Low oil prices have created a window of opportunity for fossil fuel subsidy reform needed to reduce carbon emissions and fight climate change. Energy and finance officials from the 21 APEC economies are building capacity in the region to take advantage of it.
Officials have identified challenges and best practices to facilitate the implementation of subsidy reforms by APEC economies, based on discussions that took place in Honolulu in December. They are also taking forward a peer review system for ensuring that these reforms address inefficiencies within the sector that are an increasing concern for the region.
“Inefficient subsidies are a fiscal drain on government budgets, encourage wasteful fossil fuel consumption with climate implications and impede investment in clean, renewable energy development,” explained Dr Phyllis Genther Yoshida, Chair of the APEC Energy Working Group, which is guiding the reform initiative. “Many fossil fuel subsidies have become regressive and often fail to properly target the poor and vulnerable populations they are intended to help.”
“The timing for reform is a key consideration given the domestic sensitivity of this issue,” added Dr Yoshida, who is from the United States Department of Energy. “The current low oil prices offer a window of opportunity for economies to move towards market prices in a way that eases public anxiety while building the resilience of their reform structure to insulate against price fluctuations globally.”
Around half a trillion dollars are funnelled into fossil fuel subsidies worldwide each year, nearly four times the amount for renewable energy, according to the International Energy Agency. It is estimated that less than eight per cent of these subsidies reach the poorest 20 per cent of the population.
“Fossil fuel subsidies are a complex, structural challenge, which is providing impetus for APEC economies to work together to strengthen their technical bandwidth to adopt effective and sustainable reforms.”Dr Yoshida noted. “APEC has now completed peer reviews of fossil fuel subsidies in three member economies to help them identify options for reform and is offering peer reviews and capacity building activities for other economies to build on this momentum.”

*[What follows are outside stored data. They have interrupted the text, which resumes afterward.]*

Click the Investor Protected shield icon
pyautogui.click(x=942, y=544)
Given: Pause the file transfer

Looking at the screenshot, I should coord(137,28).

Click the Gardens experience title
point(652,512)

The peer review system and related exchanges of technical expertise between APEC economies, stakeholders and partner organizations support the mandate from the region’s Leaders to rationalize and phase out inefficient fossil fuel subsidies while providing essential energy services to those in need. The G20, whose membership includes nine APEC economies, is mirroring this approach and is implementing a comparable peer review arrangement.
Officials underscored the importance of transparency and extensive communication to achieve successful subsidy reform. This includes efforts by governments to explain to the public and the private sector the real impact of subsidies and their limitations, as well as the potential benefits of reform. Detailing their strategy for reform, tracking the implementation of measures, reporting on progress and mitigating unintended affects were also viewed as critical to upholding support.

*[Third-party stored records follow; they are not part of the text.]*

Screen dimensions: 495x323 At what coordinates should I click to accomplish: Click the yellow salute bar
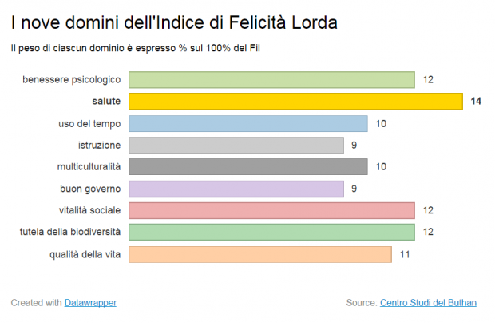[x=295, y=101]
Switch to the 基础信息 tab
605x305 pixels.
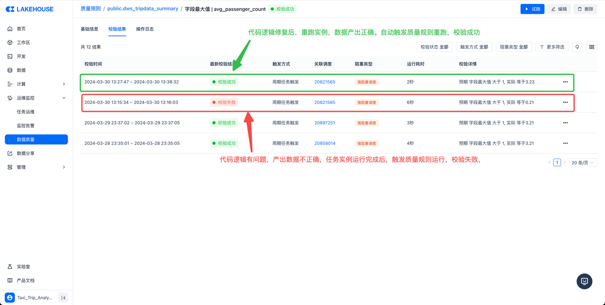89,29
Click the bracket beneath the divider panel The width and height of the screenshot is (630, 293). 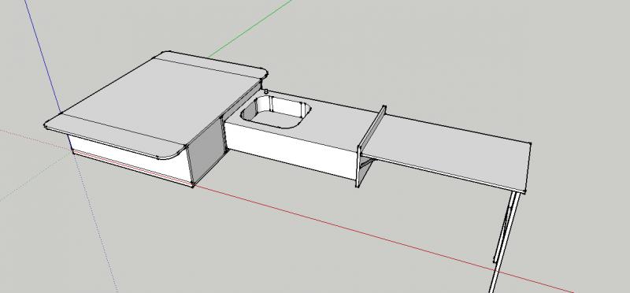pos(365,163)
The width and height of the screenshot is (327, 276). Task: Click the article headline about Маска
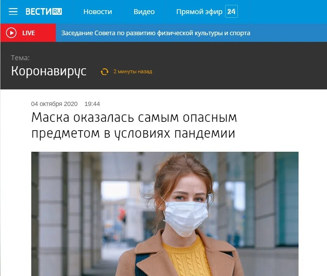point(134,125)
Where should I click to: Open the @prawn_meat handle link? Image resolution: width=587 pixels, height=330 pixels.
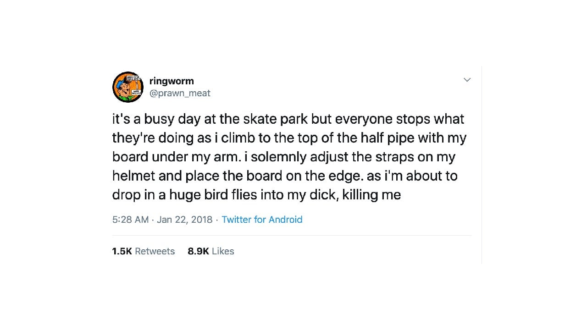click(x=180, y=93)
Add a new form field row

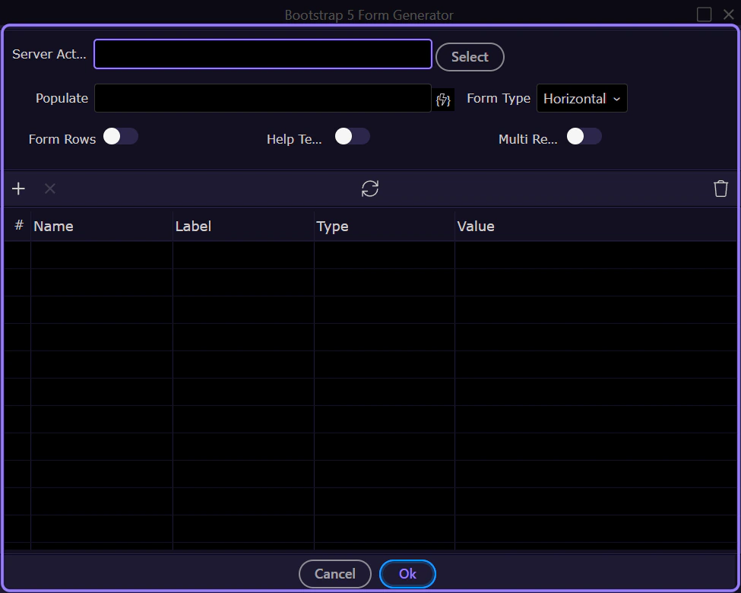point(18,189)
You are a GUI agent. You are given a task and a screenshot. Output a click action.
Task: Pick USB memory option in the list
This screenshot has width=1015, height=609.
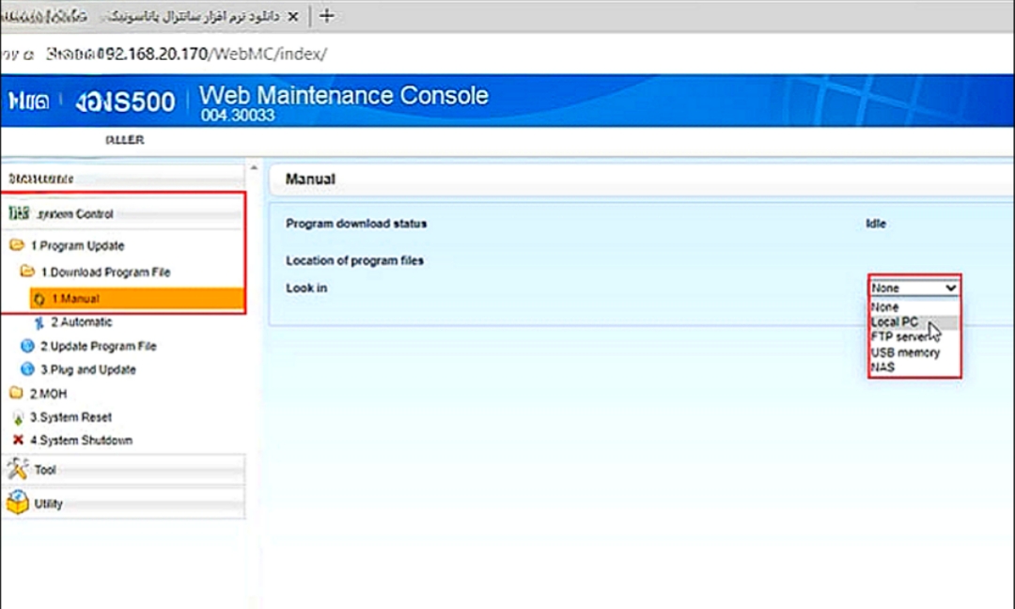click(x=904, y=352)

“The fiscal savings from fossil fuel subsidy reform are potentially huge and can be redirected to cleaner, renewable energy options and other social services that can better meet the needs of the public,” Dr Yoshida concluded. “It is critical that governments make the benefits of reform sufficiently known to their constituents for policy changes to take hold and to realize their desired results.”
# # #
Additional details on on fossil fuel subsidy reform challenges and capacity building among APEC member economies can be found at this link.
Read how APEC is working to bridge action on climate change and the promotion of trade and economic growth, and demonstrate their potential to become mutually reinforcing here.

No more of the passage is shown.